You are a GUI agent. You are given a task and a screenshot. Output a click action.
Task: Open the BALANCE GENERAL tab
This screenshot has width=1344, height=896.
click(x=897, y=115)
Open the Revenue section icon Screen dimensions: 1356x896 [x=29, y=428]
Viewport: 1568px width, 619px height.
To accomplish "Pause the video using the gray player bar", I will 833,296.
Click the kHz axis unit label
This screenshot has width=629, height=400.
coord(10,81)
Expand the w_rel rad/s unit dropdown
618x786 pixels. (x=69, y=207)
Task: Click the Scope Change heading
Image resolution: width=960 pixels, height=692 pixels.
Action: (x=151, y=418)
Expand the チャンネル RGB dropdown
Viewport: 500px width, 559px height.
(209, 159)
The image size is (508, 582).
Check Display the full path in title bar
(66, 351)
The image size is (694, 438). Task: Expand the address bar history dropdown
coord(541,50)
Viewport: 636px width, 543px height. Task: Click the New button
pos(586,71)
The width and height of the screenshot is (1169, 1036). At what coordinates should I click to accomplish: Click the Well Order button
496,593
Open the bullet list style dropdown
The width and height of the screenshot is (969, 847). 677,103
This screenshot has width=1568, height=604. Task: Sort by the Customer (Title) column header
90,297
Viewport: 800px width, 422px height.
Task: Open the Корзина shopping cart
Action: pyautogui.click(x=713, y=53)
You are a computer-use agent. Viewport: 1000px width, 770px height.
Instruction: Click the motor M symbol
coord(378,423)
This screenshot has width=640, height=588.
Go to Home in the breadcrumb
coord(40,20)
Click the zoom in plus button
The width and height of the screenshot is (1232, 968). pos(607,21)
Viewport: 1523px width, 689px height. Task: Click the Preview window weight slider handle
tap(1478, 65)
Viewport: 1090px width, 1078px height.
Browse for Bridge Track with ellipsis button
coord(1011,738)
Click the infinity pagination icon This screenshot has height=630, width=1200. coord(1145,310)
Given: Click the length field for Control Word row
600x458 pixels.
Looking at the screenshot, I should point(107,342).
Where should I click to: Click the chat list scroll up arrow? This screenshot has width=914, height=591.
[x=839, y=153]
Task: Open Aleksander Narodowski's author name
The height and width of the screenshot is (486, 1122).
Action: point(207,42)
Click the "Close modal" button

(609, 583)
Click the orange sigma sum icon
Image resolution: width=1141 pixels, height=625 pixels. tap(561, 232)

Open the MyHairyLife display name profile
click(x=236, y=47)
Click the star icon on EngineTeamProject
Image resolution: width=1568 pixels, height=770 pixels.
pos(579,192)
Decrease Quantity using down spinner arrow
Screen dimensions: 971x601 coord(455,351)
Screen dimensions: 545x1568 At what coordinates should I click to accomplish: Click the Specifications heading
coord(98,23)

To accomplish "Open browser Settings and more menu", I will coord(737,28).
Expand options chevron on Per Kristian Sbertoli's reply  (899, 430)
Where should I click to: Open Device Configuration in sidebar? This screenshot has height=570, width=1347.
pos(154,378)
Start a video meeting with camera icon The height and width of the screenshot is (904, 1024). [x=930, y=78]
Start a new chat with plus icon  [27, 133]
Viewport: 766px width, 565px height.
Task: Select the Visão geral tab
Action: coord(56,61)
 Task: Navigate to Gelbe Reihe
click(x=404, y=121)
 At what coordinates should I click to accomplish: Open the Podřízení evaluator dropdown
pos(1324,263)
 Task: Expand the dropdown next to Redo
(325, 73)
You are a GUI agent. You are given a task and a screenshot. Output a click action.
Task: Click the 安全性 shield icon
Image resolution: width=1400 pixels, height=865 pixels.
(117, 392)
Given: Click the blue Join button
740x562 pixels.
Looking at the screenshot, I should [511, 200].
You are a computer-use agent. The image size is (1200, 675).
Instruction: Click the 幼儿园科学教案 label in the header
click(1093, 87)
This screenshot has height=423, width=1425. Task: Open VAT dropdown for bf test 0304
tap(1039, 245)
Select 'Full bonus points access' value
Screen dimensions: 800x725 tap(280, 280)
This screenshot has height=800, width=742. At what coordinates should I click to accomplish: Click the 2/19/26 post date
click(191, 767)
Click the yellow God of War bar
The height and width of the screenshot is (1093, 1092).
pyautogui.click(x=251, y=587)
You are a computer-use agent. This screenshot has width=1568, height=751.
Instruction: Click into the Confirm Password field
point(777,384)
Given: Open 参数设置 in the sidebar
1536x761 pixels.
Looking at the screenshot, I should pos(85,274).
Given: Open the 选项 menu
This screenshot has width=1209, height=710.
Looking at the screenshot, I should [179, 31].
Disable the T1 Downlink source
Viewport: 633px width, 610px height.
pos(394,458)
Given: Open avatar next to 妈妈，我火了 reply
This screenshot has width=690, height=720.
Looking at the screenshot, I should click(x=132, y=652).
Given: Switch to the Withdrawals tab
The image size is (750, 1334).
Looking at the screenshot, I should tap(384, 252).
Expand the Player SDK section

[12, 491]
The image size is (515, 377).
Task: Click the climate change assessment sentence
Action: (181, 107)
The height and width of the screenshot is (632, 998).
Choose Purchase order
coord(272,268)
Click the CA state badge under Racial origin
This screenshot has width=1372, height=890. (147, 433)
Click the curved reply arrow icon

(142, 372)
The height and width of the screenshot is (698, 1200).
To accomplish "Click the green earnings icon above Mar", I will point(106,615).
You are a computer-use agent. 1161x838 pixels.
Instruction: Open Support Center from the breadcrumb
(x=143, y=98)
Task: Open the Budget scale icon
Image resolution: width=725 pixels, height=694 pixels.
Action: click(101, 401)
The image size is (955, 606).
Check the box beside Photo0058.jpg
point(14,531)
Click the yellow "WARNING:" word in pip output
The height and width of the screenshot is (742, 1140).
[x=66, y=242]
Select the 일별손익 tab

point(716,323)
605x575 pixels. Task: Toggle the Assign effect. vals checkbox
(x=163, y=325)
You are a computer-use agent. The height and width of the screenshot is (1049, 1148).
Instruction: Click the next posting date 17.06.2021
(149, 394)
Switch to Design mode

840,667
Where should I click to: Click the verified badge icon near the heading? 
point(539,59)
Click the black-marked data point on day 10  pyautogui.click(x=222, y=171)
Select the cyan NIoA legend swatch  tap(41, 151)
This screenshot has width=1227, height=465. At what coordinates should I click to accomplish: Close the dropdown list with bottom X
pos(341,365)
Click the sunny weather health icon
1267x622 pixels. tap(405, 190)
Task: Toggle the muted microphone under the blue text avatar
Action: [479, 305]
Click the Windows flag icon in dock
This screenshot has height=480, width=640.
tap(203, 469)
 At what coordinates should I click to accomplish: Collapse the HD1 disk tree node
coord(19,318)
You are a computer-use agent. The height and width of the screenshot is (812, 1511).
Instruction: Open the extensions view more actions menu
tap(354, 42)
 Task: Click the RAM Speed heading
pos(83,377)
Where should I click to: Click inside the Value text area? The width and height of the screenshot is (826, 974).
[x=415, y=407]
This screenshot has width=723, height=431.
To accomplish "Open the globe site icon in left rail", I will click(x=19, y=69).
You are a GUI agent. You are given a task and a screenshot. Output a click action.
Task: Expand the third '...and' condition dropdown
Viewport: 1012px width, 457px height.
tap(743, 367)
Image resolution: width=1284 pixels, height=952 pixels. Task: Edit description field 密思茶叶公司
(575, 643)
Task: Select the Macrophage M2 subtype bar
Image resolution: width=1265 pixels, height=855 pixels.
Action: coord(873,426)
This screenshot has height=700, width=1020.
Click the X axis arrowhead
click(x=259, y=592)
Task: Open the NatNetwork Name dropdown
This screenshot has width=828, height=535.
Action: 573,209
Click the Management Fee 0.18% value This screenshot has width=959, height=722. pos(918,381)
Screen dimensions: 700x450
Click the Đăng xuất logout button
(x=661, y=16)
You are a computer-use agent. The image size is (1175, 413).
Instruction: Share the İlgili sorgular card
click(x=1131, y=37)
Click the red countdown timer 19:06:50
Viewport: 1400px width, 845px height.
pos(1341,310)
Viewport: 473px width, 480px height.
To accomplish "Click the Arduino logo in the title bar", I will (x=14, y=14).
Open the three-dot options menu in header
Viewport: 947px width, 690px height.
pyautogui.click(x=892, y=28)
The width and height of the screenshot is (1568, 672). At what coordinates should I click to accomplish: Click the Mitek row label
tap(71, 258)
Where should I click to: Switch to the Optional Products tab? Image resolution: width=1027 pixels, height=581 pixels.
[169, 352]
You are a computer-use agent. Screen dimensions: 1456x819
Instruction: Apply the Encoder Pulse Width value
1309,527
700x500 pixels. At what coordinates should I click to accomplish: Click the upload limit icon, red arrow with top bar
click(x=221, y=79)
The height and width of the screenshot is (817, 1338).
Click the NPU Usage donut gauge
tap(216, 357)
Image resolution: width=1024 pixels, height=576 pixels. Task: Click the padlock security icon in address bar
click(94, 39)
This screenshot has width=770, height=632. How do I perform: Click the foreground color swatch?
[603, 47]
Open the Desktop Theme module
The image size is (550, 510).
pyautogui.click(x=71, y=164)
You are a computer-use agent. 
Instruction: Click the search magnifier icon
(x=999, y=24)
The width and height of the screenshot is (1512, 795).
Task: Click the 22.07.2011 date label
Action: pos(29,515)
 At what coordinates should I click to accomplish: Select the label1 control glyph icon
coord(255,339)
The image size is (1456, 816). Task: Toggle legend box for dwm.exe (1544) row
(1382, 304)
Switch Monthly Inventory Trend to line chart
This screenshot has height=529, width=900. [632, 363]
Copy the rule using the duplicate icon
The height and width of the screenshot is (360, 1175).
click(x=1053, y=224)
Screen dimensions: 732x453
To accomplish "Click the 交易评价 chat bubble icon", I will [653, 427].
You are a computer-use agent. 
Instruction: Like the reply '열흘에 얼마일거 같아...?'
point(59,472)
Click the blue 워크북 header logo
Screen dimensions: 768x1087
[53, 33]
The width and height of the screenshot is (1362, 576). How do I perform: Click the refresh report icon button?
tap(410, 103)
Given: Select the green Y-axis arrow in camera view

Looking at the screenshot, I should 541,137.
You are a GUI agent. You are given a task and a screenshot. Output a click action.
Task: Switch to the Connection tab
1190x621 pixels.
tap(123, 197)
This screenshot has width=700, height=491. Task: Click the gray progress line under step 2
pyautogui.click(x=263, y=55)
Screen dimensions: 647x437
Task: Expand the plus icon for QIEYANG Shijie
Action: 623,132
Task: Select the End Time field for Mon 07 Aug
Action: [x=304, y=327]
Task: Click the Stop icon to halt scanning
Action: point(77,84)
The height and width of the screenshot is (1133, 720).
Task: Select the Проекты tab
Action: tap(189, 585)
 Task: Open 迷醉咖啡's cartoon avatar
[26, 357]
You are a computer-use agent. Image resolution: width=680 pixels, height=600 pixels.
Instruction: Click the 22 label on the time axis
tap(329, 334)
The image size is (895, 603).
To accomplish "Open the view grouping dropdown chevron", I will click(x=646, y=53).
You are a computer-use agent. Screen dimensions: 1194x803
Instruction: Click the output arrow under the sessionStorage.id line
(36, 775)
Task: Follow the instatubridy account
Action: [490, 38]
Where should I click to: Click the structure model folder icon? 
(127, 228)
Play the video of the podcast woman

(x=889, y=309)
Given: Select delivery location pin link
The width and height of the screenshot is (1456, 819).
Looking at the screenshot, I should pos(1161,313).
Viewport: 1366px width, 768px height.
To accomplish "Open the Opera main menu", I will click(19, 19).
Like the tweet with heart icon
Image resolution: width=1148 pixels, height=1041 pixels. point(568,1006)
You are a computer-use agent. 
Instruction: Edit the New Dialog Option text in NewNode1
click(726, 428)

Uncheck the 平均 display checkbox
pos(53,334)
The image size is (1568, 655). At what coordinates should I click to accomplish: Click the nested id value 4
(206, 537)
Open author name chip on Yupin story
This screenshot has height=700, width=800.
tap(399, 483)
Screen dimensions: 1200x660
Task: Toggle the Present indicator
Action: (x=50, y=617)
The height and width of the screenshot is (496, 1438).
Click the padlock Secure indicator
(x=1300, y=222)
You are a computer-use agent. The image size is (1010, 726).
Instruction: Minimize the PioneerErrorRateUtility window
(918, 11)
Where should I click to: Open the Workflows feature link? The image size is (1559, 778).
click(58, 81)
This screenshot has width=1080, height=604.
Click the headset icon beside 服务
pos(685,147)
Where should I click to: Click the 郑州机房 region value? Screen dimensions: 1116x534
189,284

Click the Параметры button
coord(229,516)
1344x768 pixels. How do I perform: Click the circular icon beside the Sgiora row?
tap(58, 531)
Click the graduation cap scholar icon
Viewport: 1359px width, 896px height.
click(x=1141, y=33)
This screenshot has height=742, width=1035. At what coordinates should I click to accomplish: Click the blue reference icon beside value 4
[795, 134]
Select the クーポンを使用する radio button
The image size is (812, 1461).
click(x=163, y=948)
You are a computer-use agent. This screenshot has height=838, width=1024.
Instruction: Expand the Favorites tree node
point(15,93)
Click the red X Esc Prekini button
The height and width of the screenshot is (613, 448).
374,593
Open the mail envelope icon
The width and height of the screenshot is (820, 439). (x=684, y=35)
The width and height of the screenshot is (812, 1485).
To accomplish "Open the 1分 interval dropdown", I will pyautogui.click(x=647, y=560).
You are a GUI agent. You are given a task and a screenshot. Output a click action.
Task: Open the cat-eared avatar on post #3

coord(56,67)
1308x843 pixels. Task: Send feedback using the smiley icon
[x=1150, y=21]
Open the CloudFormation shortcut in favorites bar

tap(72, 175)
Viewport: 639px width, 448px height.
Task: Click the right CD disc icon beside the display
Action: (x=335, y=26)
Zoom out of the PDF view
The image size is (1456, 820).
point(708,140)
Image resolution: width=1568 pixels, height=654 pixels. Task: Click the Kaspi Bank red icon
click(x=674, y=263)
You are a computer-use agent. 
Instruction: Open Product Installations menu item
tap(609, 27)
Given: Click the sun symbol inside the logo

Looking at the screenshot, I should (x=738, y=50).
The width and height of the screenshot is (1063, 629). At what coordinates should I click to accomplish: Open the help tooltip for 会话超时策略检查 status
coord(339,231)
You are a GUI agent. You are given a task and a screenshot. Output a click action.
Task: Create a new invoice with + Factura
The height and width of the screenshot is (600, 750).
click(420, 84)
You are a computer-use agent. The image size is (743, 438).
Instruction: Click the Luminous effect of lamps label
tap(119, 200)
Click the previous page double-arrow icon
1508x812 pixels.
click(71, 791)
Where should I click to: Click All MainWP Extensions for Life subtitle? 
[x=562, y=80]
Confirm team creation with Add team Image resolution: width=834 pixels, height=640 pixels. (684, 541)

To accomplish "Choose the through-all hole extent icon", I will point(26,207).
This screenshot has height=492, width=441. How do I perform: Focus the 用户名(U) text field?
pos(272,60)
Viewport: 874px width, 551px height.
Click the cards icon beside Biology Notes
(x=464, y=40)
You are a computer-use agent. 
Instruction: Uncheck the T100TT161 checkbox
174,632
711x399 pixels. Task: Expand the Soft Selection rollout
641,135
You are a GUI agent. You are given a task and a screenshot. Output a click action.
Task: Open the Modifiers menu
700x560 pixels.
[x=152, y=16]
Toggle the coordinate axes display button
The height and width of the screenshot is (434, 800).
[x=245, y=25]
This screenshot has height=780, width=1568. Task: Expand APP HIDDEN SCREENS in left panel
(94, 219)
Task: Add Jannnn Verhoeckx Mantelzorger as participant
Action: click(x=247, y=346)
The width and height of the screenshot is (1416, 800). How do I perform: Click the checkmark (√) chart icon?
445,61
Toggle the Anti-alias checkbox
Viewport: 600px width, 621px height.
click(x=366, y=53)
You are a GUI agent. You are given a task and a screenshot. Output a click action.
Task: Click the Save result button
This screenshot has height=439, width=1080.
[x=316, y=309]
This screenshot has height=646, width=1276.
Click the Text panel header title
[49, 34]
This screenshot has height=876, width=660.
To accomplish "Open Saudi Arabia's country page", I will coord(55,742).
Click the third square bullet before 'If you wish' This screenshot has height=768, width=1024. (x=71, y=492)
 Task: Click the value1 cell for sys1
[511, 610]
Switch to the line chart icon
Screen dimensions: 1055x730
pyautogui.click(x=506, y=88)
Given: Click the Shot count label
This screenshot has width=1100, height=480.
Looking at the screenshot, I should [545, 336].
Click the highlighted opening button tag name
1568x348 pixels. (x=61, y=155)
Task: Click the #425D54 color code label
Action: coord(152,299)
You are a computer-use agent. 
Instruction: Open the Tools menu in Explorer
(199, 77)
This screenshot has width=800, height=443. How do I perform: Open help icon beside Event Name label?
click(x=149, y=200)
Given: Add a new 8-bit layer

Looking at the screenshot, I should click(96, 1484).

(Your task): Please copy, exactly as written, every line in the listing above from the line with "The image size is (955, 606)." up to and including the line with "is (1049, 1148).".

(Expected answer):
The image size is (955, 606).
Check the box beside Photo0058.jpg
point(14,531)
Click the yellow "WARNING:" word in pip output
The height and width of the screenshot is (742, 1140).
[x=66, y=242]
Select the 일별손익 tab

point(716,323)
605x575 pixels. Task: Toggle the Assign effect. vals checkbox
(x=163, y=325)
You are a computer-use agent. The height and width of the screenshot is (1049, 1148).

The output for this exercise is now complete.